The Rudd Government was in difficult political territory. Spending would ease unemployment but would kill their surplus. Rudd and Swan refused to say the word deficit for months until finally admitting it was temporary. The linguistic games left ministers frustrated that Rudd’s office had centralised decision-making to an unacceptable level.
Rudd plotted a large-scale construction program to deter unemployment. He chose schools because they didn’t need much lead time or lengthy council planning approvals. The $16.2b Building the Education Revolution program was supplemented by a $6.6b social housing program and $2.7b on a solar installation package. They gave another $8b sugar-hit cash handout to taxpayers designed to keep money circulating. The total package was 2.4% of GDP in the first year, beyond the IMF measure but reduced to 1.8% in 2010-2011. By the second package in February 2009, Treasury was predicting Australia would avoid a recession. It was a magnificent achievement but there were serious flaws. The solar rebate was so high, it led to huge demand and shonky work practices with fatal results.

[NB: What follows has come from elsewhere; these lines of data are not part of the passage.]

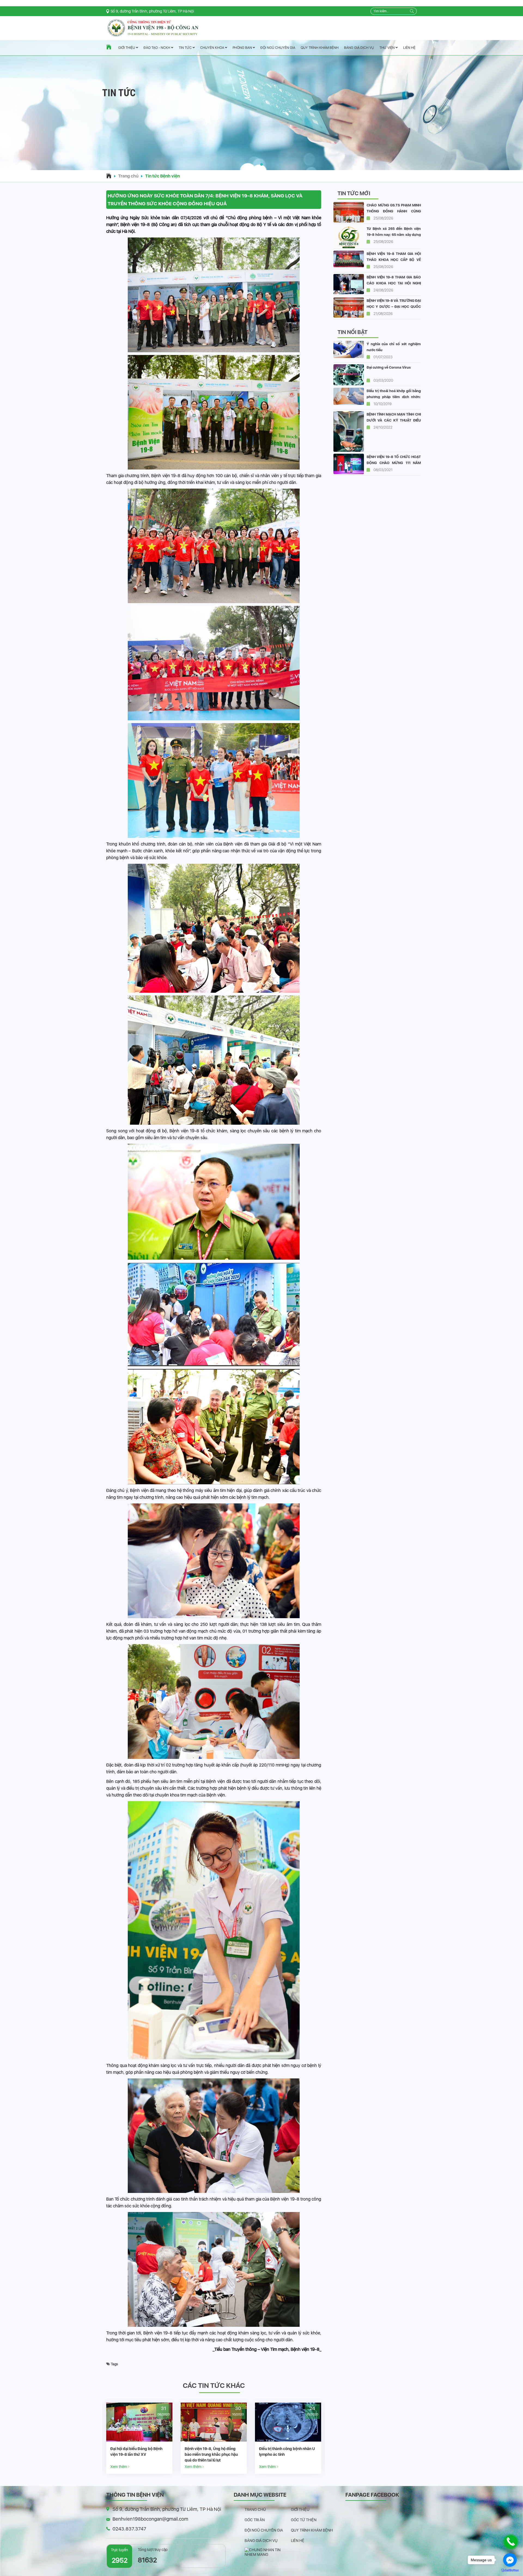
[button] (261, 164)
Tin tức (186, 48)
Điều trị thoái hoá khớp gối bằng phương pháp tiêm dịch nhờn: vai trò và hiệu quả (394, 397)
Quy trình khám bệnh (320, 48)
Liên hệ (409, 48)
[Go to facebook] (510, 2560)
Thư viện (387, 48)
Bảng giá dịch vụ (359, 48)
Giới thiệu (127, 48)
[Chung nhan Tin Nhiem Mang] (268, 2552)
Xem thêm (119, 2466)
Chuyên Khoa (212, 48)
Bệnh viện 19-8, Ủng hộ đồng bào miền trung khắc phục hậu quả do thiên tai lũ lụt (285, 2454)
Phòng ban (243, 48)
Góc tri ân (255, 2520)
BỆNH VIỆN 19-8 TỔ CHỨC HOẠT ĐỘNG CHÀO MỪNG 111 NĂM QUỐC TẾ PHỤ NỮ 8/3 (394, 463)
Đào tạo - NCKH (157, 48)
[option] (139, 2438)
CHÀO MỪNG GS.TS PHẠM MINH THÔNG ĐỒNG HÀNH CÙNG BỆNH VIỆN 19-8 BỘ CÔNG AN (394, 211)
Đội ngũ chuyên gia (277, 48)
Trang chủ (128, 176)
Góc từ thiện (304, 2520)
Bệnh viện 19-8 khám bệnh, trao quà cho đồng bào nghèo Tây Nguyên (138, 2454)
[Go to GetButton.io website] (510, 2570)
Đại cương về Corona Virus (389, 367)
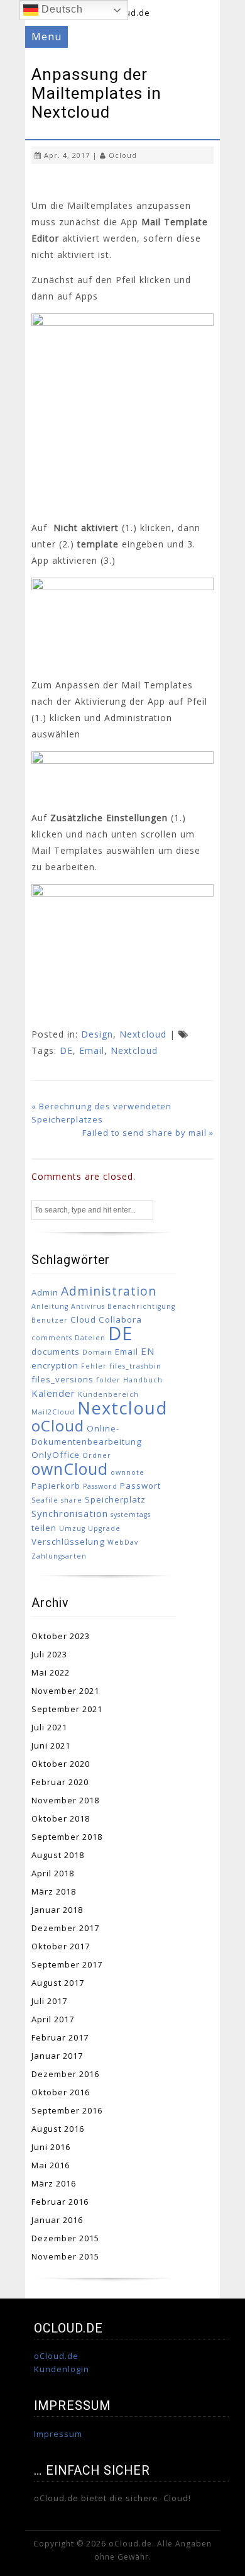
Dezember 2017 (65, 1928)
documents (55, 1351)
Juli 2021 (49, 1727)
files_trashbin (135, 1366)
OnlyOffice (55, 1454)
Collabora (120, 1319)
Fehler (94, 1366)
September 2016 (66, 2110)
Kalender (53, 1393)
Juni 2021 (50, 1745)
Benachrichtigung (141, 1306)
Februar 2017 (60, 2037)
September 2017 (66, 1964)
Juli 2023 (49, 1654)
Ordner (96, 1455)
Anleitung (49, 1306)
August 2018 (57, 1855)
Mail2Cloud (53, 1412)
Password (100, 1486)
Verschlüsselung (68, 1541)
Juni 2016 (50, 2147)
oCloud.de (56, 2355)
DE (66, 1050)
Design (97, 1034)
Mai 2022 (50, 1672)
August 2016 (57, 2128)
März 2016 (53, 2183)
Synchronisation (69, 1513)
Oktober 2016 (60, 2092)
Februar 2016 (60, 2201)
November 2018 (65, 1800)
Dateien (90, 1337)
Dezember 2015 (65, 2238)
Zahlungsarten (59, 1556)
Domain (97, 1352)
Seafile (44, 1500)
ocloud (123, 155)
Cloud (83, 1319)
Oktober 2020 (60, 1763)
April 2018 (52, 1873)
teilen (44, 1527)
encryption (55, 1365)
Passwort (140, 1485)
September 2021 (66, 1709)
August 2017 (57, 1982)
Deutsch (60, 9)
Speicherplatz (115, 1499)
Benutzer (49, 1320)
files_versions (62, 1379)
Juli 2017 (49, 2001)
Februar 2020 (60, 1782)
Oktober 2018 (60, 1818)
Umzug (72, 1528)
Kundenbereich (108, 1394)
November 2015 (65, 2256)
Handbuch (143, 1379)
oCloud (57, 1425)
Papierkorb (55, 1485)
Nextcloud (142, 1034)
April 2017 (52, 2019)
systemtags (131, 1514)
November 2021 (65, 1690)
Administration (108, 1290)
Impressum (58, 2433)
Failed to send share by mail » (148, 1132)
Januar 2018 (57, 1909)
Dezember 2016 (65, 2074)
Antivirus (88, 1306)
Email (91, 1050)
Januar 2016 (57, 2220)
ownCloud (69, 1469)
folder (108, 1379)
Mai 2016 (50, 2165)
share (71, 1500)
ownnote (127, 1472)
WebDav (122, 1542)
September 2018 (66, 1836)
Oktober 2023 (60, 1636)
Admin (44, 1292)
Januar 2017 (57, 2055)
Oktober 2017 (60, 1946)
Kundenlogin (61, 2369)
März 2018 (53, 1891)
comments (51, 1337)
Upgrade (104, 1528)
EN (148, 1351)
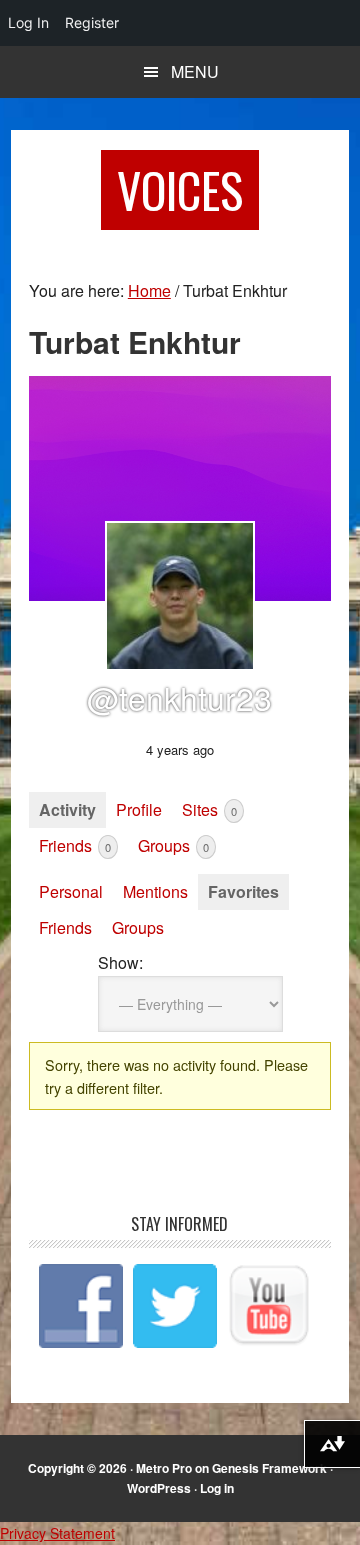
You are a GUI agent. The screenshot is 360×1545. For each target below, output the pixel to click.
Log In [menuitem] (28, 22)
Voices (180, 189)
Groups (173, 845)
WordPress (159, 1488)
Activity (67, 809)
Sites (209, 809)
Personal (71, 891)
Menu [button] (195, 71)
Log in (217, 1488)
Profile (139, 809)
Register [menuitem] (92, 22)
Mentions (155, 891)
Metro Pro (164, 1468)
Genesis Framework (269, 1468)
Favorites (243, 891)
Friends (75, 845)
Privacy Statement (57, 1533)
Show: (120, 962)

There was another casualty of the downturn – the ETS, known in Ruddspeak as the Carbon Pollution Reduction Scheme. The CPRS was due in 2010 but the Government delayed it a year to include extra compensation called a “global recession buffer”. Rudd decided to get his “browner” plan through the Senate with the help of the Liberals rather than with the Greens who wanted tougher environmental action. Opposition leader Malcolm Turnbull was supportive but undone by deep divisions in his own party. The eventual compromise was torpedoed by Liberal hardliners led by Nick Minchin and a spill led to the surprise election of Tony Abbott as opposition leader in December 2009.
Abbott reneged on the CPRS, leaving Labor stranded. Rudd was so sure the Liberals would support it, he spent no time selling it to the public. It would be impossible to run a double dissolution election on a complicated scheme Abbott was calling a “great new tax on everything”. The failure of the Copenhagen climate change talks in December was the nail in the coffin and Rudd delayed the “great moral imperative of our time” to 2013.
As Taylor and Uren’s book approached deadline, Labor’s three-year-long polling honeymoon was over and the Liberals were neck-and-neck in polling. The media hammered Labor over stimulus plan failures. Rudd axed the installation scheme and made Peter Garrett the scapegoat ministerial scalp. The audit office found colossal waste in BER including substandard work and inflexible design. The budget surplus was a mirage and the Government had troubling selling its economic message. During the height of the crisis, ministers could not be frank for fear of damaging confidence, now they couldn’t sell the recovery because it would draw attention to spending issues.
To Rudd and Swan’s credit, they saw the GFC coming earlier than most. They acted quicker than most and deeper and with the help of the Reserve Bank and China, Australia emerged almost unscathed. Abbott ridiculed 25 months of “Whitlamesque spending” but Rudd saved the country from years of austerity with his infrastructure stimulus. What no-one saw was Australia would recover so quickly. His successor Julia Gillard suffered in the 2010 poll but held on with a debt burden that would cripple Australia’s ability to implement real change in the difficult decades to come. As Taylor and Uren concluded, the political shitstorm would be “wilder and more damaging than Kevin Rudd ever imagined”.